[Stored records]
━━━━
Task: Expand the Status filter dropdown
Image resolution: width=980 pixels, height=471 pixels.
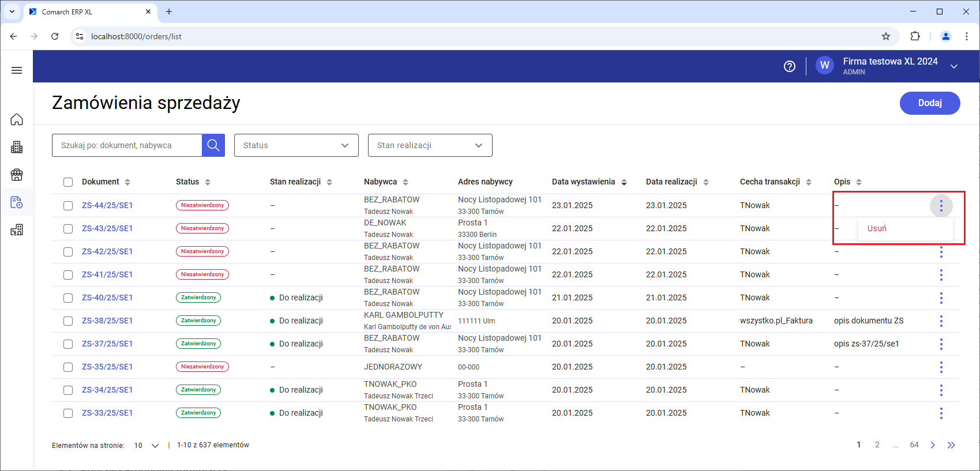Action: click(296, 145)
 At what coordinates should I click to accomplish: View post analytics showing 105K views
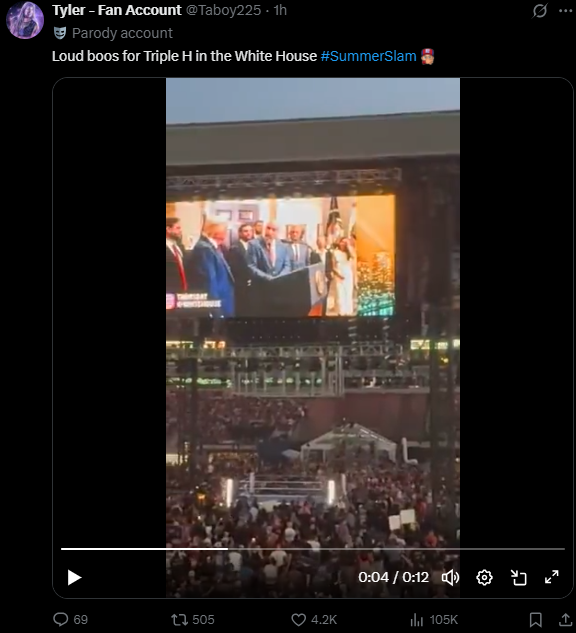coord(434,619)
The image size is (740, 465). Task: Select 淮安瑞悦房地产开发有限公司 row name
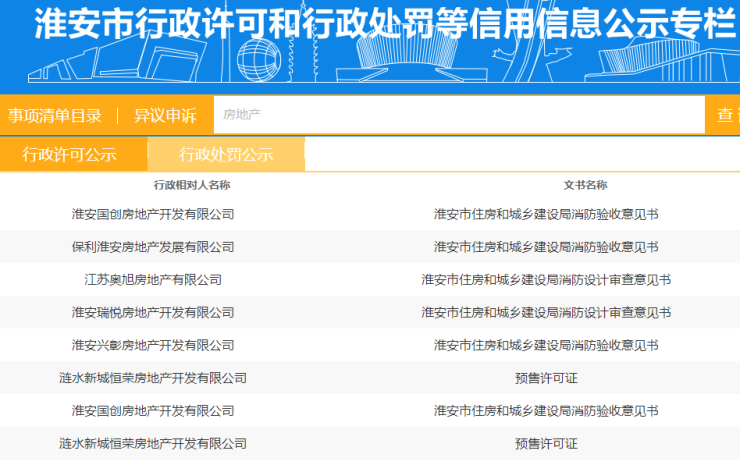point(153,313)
━━━━
• [REQUIREMENT]: A faithful, word-for-word copy of the records above, pictures left out, is the answer.

• [EXPECTED ANSWER]:
Task: Expand the Status filter dropdown
Image resolution: width=980 pixels, height=471 pixels.
Action: click(296, 145)
 At what coordinates should I click to accomplish: View post analytics showing 105K views
coord(434,619)
The image size is (740, 465). Task: Select 淮安瑞悦房地产开发有限公司 row name
point(153,313)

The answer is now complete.